### Listed records
----------

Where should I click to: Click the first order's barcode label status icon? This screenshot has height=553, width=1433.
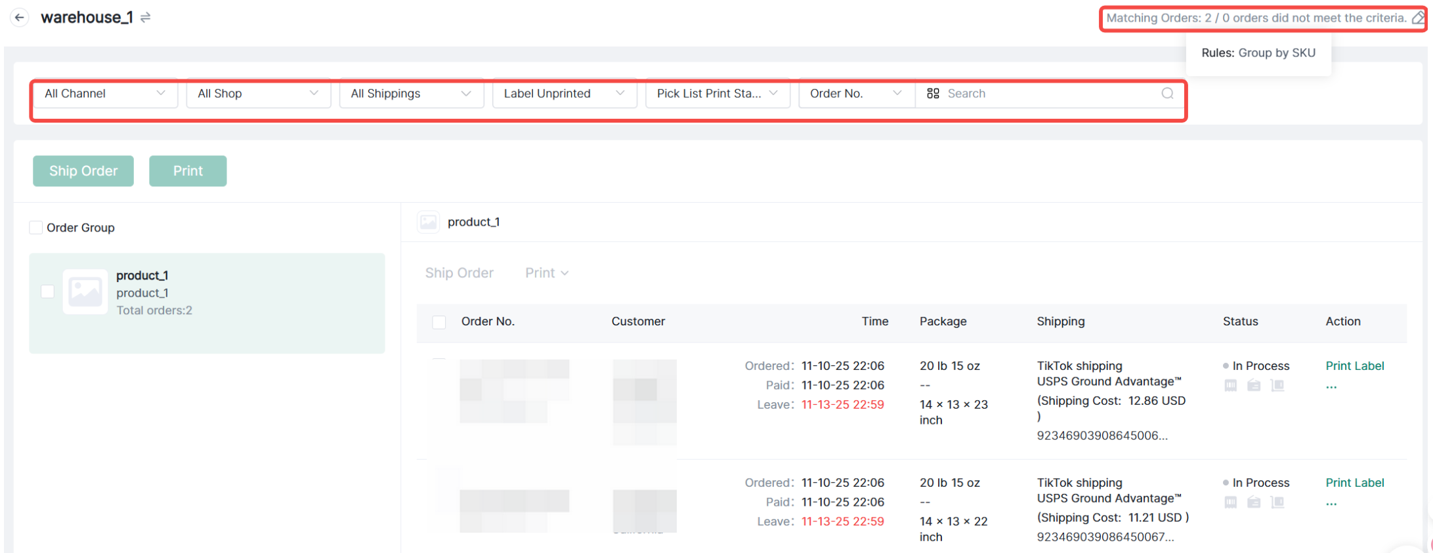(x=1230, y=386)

----------

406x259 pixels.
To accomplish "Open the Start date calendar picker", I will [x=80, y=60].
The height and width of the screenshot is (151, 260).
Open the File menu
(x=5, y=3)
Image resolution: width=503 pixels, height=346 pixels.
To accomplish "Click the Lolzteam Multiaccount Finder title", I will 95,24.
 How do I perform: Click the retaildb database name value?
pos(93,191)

----------

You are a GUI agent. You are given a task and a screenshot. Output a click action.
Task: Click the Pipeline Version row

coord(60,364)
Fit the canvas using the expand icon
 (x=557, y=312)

----------

### Task objective
Lines holding the string "accomplish" are the answer; copy each one from the listing above.

### Exercise answer
To accomplish "Open the Start date calendar picker", I will [x=80, y=60].
To accomplish "Click the Lolzteam Multiaccount Finder title", I will 95,24.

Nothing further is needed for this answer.